* WHAT IS REQUIRED:
Could you set down the lines below, from the one containing "Instruction: Click the -7.7207" through the final line, exactly as written?

* INFORMATION PROVIDED:
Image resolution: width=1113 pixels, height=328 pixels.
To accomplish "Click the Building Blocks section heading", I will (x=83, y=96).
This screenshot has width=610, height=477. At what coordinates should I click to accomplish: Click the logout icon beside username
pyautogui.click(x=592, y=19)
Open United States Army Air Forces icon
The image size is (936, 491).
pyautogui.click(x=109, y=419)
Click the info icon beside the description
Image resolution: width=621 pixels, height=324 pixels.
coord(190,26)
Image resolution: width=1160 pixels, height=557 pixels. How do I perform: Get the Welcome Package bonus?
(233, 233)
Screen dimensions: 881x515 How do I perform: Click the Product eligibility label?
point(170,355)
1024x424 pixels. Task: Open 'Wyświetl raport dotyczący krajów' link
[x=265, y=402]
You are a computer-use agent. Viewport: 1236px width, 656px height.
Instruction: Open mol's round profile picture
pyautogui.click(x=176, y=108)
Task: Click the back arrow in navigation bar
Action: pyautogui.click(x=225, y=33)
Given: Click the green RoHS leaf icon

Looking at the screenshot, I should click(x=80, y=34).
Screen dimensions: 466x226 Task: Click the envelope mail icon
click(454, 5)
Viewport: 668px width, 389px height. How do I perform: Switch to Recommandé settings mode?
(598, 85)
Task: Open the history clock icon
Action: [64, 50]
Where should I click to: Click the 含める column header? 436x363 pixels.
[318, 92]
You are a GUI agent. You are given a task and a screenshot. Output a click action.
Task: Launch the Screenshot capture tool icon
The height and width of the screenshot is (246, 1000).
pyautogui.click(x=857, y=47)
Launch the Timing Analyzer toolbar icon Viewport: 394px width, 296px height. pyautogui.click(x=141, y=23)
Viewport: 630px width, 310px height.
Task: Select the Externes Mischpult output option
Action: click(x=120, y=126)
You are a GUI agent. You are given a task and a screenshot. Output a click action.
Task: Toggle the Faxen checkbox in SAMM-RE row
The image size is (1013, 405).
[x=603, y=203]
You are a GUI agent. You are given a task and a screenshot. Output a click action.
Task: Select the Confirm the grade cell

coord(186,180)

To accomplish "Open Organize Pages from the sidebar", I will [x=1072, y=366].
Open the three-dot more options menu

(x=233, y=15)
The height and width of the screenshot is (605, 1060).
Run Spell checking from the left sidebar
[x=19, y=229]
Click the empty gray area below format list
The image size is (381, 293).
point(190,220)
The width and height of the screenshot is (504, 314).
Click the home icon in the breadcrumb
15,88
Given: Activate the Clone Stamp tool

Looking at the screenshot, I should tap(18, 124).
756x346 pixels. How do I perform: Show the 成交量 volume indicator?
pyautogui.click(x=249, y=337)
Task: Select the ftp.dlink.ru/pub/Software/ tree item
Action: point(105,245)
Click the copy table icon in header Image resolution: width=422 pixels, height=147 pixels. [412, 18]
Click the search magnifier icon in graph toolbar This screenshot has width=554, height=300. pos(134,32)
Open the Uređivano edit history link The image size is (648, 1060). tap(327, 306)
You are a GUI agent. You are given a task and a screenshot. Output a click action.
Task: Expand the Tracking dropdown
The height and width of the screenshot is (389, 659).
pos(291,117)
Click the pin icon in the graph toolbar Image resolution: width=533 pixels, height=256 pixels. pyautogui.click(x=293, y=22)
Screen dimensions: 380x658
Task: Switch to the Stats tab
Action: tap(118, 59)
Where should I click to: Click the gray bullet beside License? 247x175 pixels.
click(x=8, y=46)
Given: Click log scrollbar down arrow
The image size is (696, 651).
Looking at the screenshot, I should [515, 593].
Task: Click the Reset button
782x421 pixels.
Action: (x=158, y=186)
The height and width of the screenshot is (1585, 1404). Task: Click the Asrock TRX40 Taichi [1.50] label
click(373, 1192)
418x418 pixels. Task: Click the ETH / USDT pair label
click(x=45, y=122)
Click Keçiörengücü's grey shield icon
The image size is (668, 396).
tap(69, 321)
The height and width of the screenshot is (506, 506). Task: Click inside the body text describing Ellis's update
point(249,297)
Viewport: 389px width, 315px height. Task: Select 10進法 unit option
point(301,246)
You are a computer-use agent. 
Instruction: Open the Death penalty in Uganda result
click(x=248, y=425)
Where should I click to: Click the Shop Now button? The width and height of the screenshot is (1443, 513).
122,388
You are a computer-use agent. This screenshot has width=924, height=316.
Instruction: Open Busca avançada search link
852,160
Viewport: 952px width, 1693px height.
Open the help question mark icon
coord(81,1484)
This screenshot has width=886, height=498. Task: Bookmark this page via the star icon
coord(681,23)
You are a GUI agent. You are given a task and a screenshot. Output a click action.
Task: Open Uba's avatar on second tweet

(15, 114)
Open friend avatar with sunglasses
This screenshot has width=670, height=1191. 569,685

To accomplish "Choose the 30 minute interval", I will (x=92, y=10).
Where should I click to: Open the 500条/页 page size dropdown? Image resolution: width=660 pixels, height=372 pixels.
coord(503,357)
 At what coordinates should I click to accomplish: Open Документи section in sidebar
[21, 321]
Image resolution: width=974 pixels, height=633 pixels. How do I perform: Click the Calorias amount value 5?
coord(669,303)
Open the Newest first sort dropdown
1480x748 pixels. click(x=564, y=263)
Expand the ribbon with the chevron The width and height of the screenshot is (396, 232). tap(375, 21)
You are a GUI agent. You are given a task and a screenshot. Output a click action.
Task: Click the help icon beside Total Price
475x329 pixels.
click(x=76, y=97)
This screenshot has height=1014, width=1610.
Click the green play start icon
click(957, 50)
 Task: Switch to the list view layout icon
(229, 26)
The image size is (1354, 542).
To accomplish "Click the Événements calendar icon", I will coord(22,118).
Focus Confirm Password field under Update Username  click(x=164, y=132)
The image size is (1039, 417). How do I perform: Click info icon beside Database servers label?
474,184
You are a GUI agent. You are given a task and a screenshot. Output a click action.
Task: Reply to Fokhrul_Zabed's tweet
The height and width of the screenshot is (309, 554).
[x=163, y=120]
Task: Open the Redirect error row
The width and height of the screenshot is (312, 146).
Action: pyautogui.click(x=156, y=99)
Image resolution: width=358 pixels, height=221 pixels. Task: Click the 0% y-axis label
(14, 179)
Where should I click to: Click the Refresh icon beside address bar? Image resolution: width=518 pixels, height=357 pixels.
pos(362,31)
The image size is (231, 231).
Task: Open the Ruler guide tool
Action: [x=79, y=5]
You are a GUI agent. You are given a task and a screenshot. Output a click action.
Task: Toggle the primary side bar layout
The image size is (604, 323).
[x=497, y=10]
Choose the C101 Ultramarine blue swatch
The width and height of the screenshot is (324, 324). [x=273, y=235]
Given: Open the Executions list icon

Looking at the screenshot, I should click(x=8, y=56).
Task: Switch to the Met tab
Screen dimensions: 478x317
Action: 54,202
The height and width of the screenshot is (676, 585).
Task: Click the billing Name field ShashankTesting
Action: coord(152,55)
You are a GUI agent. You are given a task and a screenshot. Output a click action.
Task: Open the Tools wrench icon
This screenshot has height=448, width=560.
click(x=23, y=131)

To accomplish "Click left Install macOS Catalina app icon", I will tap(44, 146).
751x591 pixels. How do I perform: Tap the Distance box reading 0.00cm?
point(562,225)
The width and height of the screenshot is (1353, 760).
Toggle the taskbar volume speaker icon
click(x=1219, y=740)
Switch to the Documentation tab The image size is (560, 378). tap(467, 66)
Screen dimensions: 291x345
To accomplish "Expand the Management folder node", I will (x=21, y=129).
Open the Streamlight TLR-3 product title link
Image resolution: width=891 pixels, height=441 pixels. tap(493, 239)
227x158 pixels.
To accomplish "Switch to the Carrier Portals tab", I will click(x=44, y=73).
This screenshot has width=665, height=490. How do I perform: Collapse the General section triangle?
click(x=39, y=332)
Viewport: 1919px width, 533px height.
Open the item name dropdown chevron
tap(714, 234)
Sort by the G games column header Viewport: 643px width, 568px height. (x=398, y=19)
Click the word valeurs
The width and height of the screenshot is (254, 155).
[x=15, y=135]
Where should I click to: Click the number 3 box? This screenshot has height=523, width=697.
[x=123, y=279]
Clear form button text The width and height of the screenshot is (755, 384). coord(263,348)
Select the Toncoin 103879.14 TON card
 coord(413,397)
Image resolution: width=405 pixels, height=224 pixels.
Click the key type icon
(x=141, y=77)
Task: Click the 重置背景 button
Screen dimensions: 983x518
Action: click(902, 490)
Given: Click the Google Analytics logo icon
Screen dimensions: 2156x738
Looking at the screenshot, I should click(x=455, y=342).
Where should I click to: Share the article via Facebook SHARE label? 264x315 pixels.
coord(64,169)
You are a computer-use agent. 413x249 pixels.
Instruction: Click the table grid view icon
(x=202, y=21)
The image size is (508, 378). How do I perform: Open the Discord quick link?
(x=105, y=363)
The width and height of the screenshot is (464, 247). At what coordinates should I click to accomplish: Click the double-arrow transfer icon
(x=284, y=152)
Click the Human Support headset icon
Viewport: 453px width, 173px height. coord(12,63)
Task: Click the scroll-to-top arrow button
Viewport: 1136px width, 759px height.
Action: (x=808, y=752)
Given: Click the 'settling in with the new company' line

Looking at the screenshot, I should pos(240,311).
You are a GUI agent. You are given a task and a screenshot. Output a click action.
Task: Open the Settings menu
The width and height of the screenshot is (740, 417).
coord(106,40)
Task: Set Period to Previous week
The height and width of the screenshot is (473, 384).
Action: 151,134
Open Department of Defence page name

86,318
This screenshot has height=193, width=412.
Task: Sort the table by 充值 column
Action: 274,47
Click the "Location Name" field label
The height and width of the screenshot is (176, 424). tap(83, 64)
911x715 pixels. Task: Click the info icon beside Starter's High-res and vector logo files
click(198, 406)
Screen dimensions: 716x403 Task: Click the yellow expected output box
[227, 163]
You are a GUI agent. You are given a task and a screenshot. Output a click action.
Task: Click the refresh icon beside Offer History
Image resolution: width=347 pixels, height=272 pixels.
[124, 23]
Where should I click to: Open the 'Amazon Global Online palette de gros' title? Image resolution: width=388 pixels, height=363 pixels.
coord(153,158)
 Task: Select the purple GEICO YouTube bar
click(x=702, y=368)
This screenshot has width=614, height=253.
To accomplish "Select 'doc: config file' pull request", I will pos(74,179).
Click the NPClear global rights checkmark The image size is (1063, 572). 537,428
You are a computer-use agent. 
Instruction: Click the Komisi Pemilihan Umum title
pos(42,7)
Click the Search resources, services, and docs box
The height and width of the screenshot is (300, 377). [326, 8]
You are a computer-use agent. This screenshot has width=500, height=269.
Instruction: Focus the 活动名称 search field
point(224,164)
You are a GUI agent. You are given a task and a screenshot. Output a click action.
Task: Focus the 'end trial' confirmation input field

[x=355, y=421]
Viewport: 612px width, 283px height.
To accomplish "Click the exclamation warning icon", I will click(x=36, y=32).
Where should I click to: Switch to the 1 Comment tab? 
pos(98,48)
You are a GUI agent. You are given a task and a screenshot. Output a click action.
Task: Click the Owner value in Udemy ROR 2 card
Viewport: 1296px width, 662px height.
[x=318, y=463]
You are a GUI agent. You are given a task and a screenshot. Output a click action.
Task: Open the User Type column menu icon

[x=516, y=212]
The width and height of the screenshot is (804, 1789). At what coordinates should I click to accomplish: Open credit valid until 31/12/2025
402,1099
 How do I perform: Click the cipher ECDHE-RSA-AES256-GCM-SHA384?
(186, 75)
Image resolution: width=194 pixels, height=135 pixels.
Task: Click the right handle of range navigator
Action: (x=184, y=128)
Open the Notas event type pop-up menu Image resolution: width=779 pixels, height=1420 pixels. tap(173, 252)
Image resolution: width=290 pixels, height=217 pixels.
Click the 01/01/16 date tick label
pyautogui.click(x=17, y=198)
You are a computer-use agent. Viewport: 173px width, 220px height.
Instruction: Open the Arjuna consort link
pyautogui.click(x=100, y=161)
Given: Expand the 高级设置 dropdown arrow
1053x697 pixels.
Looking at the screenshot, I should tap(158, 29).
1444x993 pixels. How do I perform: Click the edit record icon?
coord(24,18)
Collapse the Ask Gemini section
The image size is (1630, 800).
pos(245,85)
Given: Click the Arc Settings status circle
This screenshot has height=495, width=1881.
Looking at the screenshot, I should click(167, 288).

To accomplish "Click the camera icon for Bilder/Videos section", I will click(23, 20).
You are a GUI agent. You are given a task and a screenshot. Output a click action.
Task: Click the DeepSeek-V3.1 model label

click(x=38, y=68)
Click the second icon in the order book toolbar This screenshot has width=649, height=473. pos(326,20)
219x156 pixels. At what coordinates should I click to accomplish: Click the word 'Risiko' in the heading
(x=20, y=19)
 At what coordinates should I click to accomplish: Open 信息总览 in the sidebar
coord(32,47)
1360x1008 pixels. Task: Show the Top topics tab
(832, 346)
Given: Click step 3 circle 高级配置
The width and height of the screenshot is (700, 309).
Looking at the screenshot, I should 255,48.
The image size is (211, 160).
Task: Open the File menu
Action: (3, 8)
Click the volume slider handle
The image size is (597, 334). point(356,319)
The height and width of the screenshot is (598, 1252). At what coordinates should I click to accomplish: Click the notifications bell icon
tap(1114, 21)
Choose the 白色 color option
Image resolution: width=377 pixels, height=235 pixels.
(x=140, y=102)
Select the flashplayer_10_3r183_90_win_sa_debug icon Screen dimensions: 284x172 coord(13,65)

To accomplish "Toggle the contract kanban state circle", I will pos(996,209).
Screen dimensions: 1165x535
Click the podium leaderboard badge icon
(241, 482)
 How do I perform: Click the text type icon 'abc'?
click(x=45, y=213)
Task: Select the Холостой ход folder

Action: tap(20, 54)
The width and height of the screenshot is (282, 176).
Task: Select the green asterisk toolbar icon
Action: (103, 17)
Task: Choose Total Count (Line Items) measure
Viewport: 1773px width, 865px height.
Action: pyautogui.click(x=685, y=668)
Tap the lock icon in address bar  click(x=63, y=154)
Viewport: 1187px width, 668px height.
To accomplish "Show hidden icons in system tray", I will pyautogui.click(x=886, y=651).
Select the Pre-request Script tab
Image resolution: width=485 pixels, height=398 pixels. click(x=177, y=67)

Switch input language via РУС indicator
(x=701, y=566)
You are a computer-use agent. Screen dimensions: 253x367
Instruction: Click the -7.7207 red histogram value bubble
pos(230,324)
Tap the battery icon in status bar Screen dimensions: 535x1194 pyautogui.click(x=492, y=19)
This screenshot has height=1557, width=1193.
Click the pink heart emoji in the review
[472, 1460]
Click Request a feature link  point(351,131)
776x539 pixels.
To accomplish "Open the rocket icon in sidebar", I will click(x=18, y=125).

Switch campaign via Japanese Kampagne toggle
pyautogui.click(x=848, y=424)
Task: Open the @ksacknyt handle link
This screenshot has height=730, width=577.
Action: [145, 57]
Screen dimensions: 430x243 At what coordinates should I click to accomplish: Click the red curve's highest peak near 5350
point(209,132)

* TASK SOLUTION:
Instruction: Click the -7.7207 red histogram value bubble
pos(230,324)
Tap the battery icon in status bar Screen dimensions: 535x1194 pyautogui.click(x=492, y=19)
This screenshot has height=1557, width=1193.
Click the pink heart emoji in the review
[472, 1460]
Click Request a feature link  point(351,131)
776x539 pixels.
To accomplish "Open the rocket icon in sidebar", I will click(x=18, y=125).

Switch campaign via Japanese Kampagne toggle
pyautogui.click(x=848, y=424)
Task: Open the @ksacknyt handle link
This screenshot has height=730, width=577.
Action: [145, 57]
Screen dimensions: 430x243 At what coordinates should I click to accomplish: Click the red curve's highest peak near 5350
point(209,132)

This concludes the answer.